◆ **EXERCISE**: Would you please set down, word for word, the lines from the one with "The height and" through the final line of the data below, omitting any pictures?

◆ **Saved entries**:
◆ ◆ ◆ ◆ ◆ ◆ ◆

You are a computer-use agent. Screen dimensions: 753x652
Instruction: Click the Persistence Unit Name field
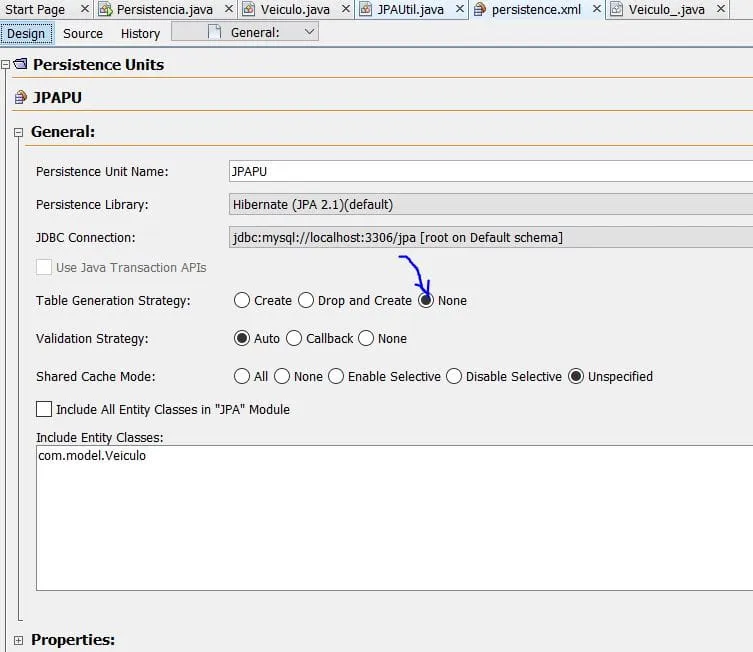click(x=490, y=171)
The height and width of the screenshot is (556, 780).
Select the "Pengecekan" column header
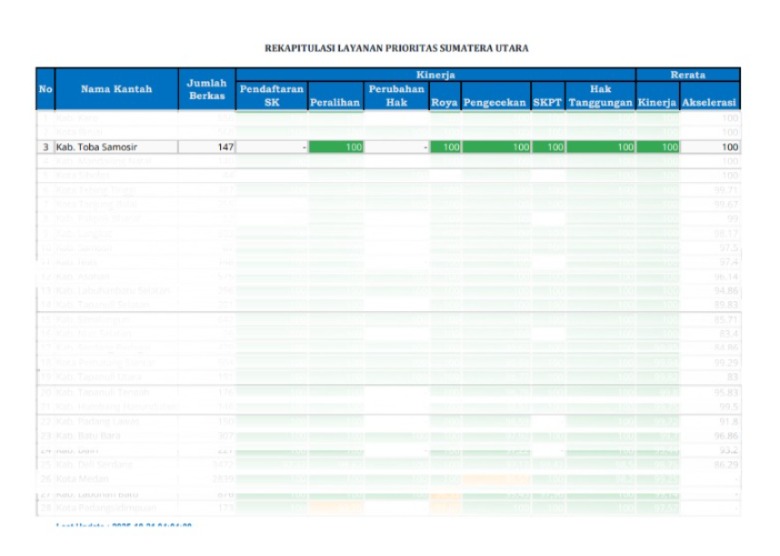point(496,103)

◆ ◆ ◆ ◆ ◆ ◆ ◆

◆ **TASK ANSWER**:
The height and width of the screenshot is (556, 780).
Select the "Pengecekan" column header
point(496,103)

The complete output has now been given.